Pharmacogenetic markers of response to drugs used in the management of Inflammatory Bowel Disease

摘要

Background and Aims: The inflammatory bowel diseases (IBD) are chronic diseases that affect populations worldwide and impart considerable morbidity to those affected. Immunosuppression in IBD is effective but limited by side effects and non-response. We aimed to identify pharmacogenetic markers of response to commonly used immunosuppressive medication in these patients.Methods: The influence of MTHFR 677CT, MTHFR 1298AT, ATIC 347CG, TSER *2/*3 tandem repeat, TYMS 3’-UTR 6 bp insertion/deletion, SLC19A1 80GA, AOX 3404AG polymorphisms, 14bp ins/del polymorphism in the HLA-G gene and the IL-10 -1082AG, -819CT and -592CA promoter SNPs were investigated on clinical response and side effect rates in 201 patients with Inflammatory Bowel Disease (IBD) treated with methotrexate (MTX). The HLA-G 14 bp ins/del polymorphism was correlated with azathioprine (AZA) response in 97 IBD patients. The IL-10 -1082AG, -819CT and -592CA promoter SNPs on chromosome 1 were examined for an influence on the effect of the 14bp ins/del polymorphism in this group.

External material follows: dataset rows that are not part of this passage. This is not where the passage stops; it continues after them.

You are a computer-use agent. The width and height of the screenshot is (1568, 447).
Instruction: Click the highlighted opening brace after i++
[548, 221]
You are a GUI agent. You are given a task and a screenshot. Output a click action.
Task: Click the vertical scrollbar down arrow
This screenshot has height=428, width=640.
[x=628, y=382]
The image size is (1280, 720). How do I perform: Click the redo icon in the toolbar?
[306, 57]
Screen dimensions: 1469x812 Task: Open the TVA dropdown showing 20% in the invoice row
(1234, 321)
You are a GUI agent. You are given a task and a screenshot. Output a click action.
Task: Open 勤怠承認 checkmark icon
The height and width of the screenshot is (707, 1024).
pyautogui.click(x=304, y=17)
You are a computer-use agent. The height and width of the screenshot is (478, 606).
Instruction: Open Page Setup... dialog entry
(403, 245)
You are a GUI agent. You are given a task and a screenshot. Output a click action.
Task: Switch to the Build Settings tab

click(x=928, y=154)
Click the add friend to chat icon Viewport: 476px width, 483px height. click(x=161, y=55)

The 14bp ins/del polymorphism was examined for an influence on susceptibility to IBD in 3148 individuals compared with 1330 normal controls. Stimulated PBMC from 14 normal individuals were incubated with MTX and 6-MP and expression levels of soluble HLA-G and IL-10 were correlated with genotype.Results: A small positive correlation was seen for the MTHFR677TT genotype for clinical response and for the ATIC347GG for intolerance to MTX. The 14bp ins/del polymorphism strongly predicted clinical response to MTX (p=0.0016). The same influence was seen in 97 IBD patients treated with azathioprine (AZA) (p=0.001) and neither of these effects were affected by variant IL-10 promoter haplotypes. The described polymorphism did not influence susceptibility to IBD. Individuals with the 14bp del/del polymorphism expressed more soluble HLA-G after incubation with 6-MP (p=0.02) and MTX than carriers of the insertion allele. A dose effect was evident and carriers of the high producer IL-10 GCC promoter haplotype expressed significantly more IL-10 when incubated with 6-MP (p=0.04). This provides functional correlation of the genetic effect.Conclusion: HLA-G genotype maybe a strong and predictor of response to MTX and AZA in IBD patients. These are preliminary findings and need replication in prospective studies.